OBJECTIF A:
Repérez toutes les lignes des entrées où figure le mot « pixels » et recopiez-les en tenant compte des majuscules et des minuscules.

EXTRAIT DU TEXTE:

========

Au gouvernement du Royaume du Cambodge
  • Continuer d'offrir temporairement asile et protection aux réfugiés montagnards et aux requérants d'asile d'origine vietnamienne, conformément aux obligations qui incombent au Cambodge en tant qu'Etat partie à la Convention relative au statut des réfugiés de 1951.
  • Offrir protection aux réfugiés montagnards, qu'ils se trouvent à l'intérieur du Cambodge ou à la frontière. Refuser l'entrée dans le pays à des Montagnards à la frontière constitue une violation du principe fondamental de non-refoulement, -obligation qui incombe aux Etats parties à la Convention relative au statut des réfugiés, et usage du droit coutumier international -, de ne pas renvoyer une personne vers un pays, où sa vie ou sa liberté pourrait être menacée en raison de sa race, de sa religion, de sa nationalité, de ses opinions politiques ou de son appartenance à un certain groupe social.

========

OBJECTIF B:
Prolongez le texte sur les réfugiés montagnards au Cambodge en reprenant juste après sa dernière phrase.

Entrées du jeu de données
========

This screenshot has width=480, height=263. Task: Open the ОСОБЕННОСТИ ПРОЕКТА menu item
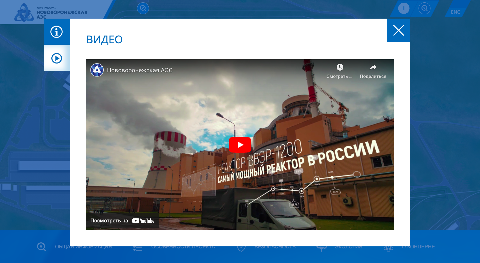click(183, 247)
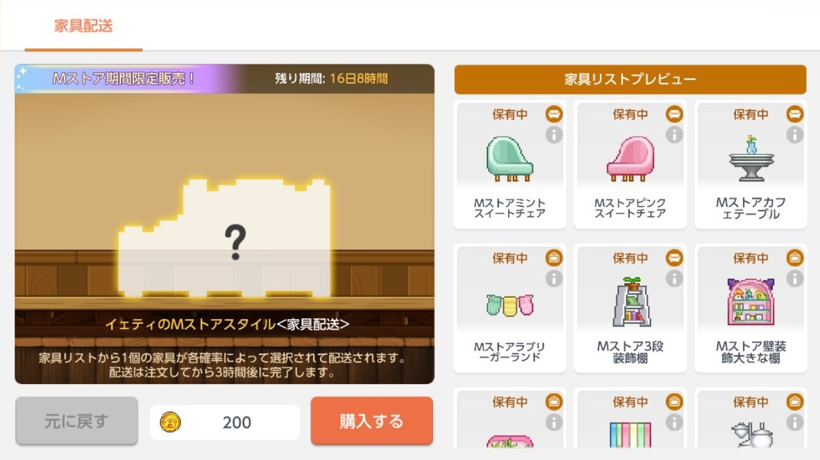Click the 200 coin price field
The width and height of the screenshot is (820, 460).
(225, 422)
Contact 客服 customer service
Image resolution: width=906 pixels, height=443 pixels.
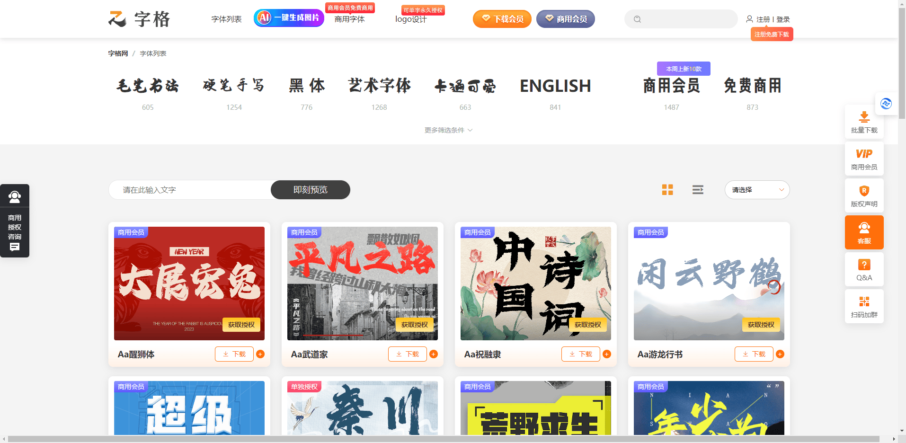pyautogui.click(x=864, y=232)
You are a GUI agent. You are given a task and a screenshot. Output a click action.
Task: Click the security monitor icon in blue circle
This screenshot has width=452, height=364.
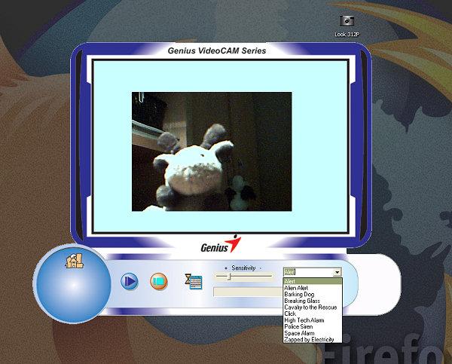pyautogui.click(x=74, y=262)
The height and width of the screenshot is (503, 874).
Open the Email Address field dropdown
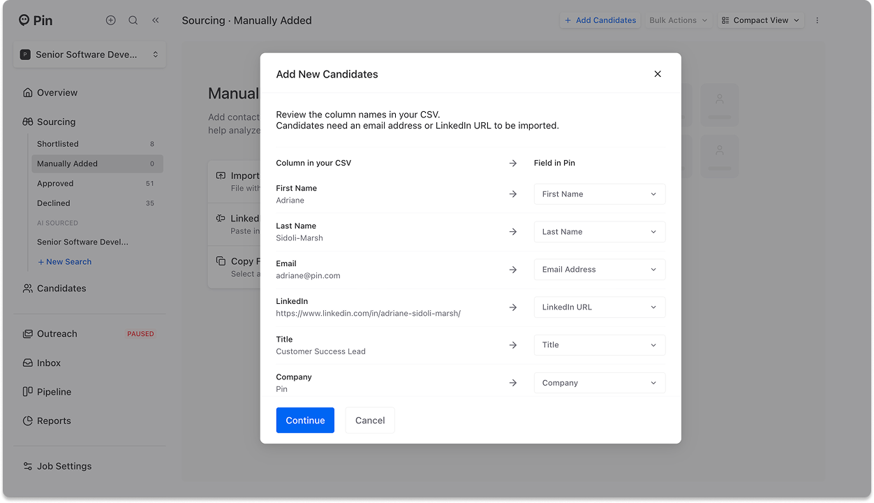(599, 270)

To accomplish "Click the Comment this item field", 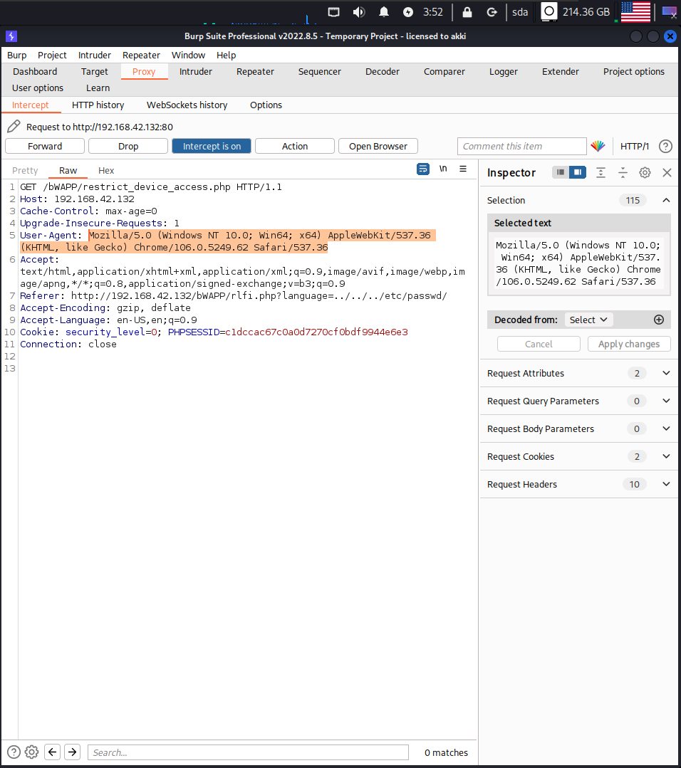I will (x=521, y=146).
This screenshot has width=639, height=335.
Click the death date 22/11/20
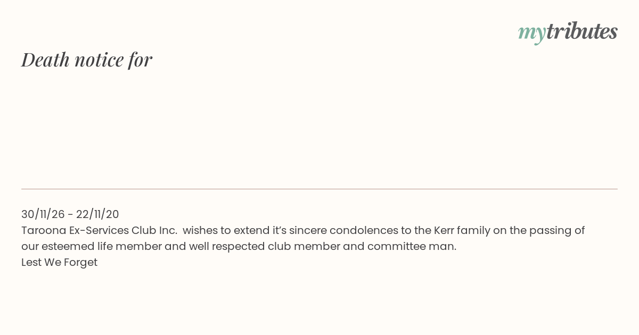pos(97,214)
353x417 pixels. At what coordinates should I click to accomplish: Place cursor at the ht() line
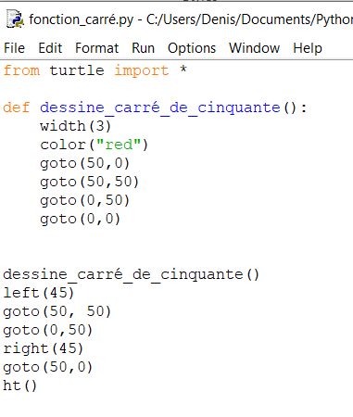pyautogui.click(x=19, y=385)
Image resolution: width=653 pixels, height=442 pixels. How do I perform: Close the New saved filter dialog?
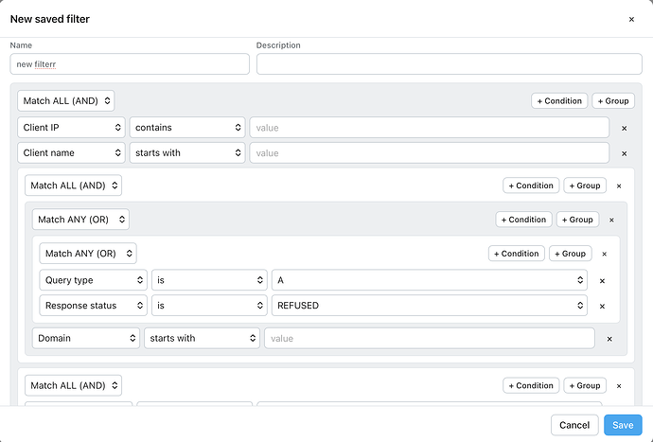click(631, 19)
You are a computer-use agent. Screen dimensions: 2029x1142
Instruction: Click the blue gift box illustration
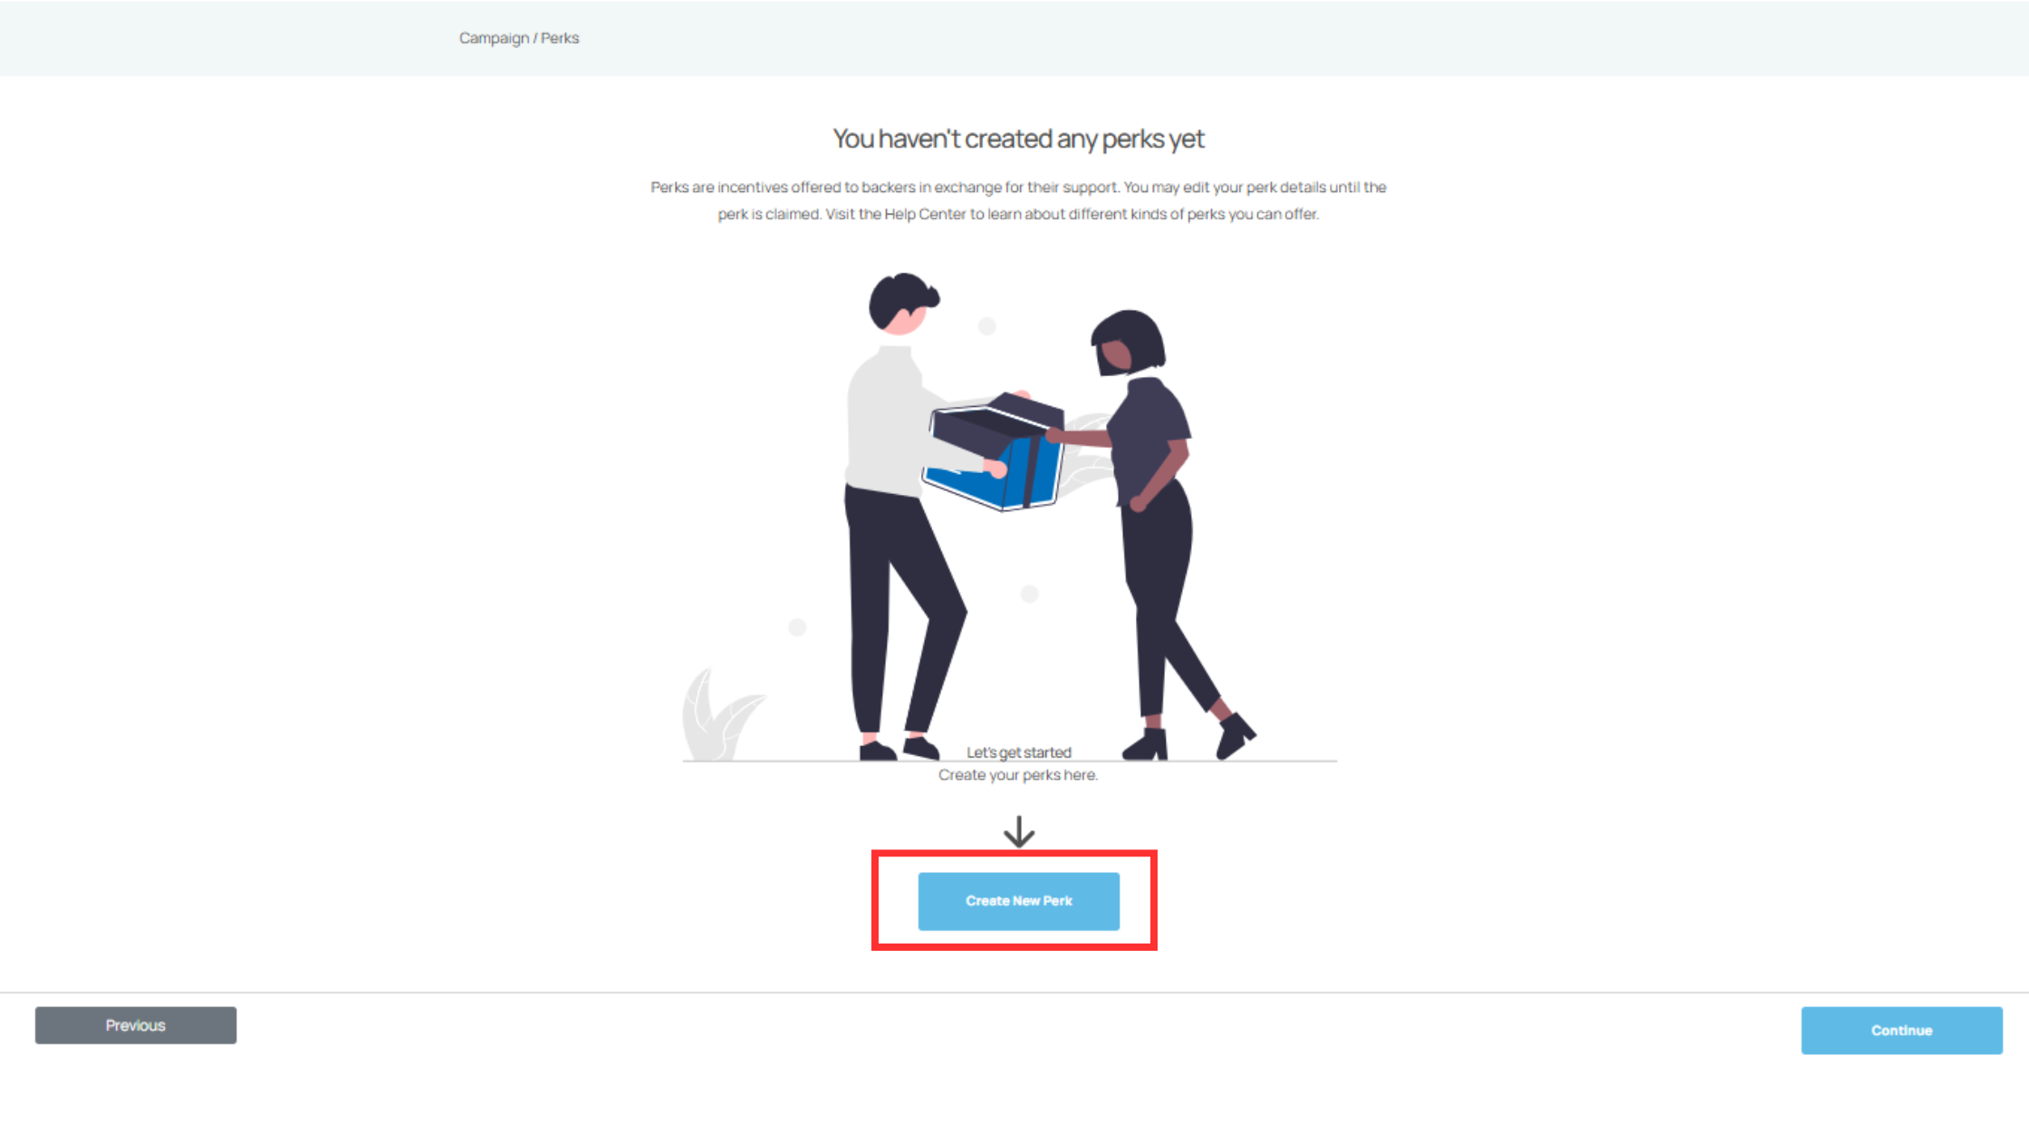pyautogui.click(x=994, y=451)
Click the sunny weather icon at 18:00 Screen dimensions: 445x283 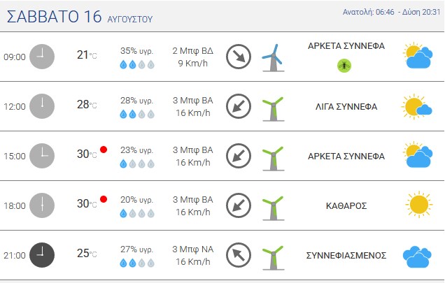coord(418,205)
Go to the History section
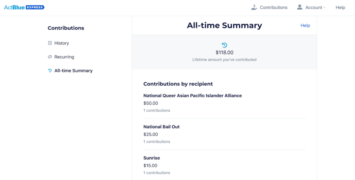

========

RÉPONSE ATTENDUE A:
Image resolution: width=906 pixels, height=443 pixels.
353x417 pixels. At what coordinates should I click to accomplish: Place cursor at the ht() line
Image resolution: width=653 pixels, height=442 pixels. How do I perform: Close the New saved filter dialog?

RÉPONSE ATTENDUE B:
  • S'assurer que l'ensemble des fonctionnaires, à tous niveaux de l'administration, ont reçu ordre de protéger les réfugiés en provenance des Hauts-Plateaux du Centre, et veiller à ce que cet ordre soit suivi dans les faits.
Au Haut Commissariat pour les Réfugiés (HCR)
  • Suspendre les opérations de rapatriement tant que les conditions interdisent d'envisager le rapatriement volontaire des réfugiés et qu'elles ne leur garantissent pas sécurité et dignité, ni ne leur assurent le repect de leurs droits humains. En particulier, le HCR et les réfugiés doivent disposer de plus d'informations sur la situation des droits humains dans les Hauts-Plateaux du Centre, et le HCR doit être en mesure d'envoyer des observateurs dans la région. Le HCR doit également insister pour que le droit de visiter les foyers à l'intérieur des Hauts-Plateaux soit accordé à ses délégués, et ce, sans que des représentants du gouvernement vietnamien ne soient présents ni n'interviennent avant, pendant ou après le rapatriement d'un réfugié.
  • Interrompre le filtrage et le rejet des requérants d'asile au Cambodge, tant que des informations plus détaillées sur la situation dans les Hauts-Plateaux du Centre ne seront pas disponibles.
  • Obtenir la garantie du gouvernement cambodgien qu'aucun réfugié ne sera rapatrié en un lieu, où sa vie ou sa liberté est menacée.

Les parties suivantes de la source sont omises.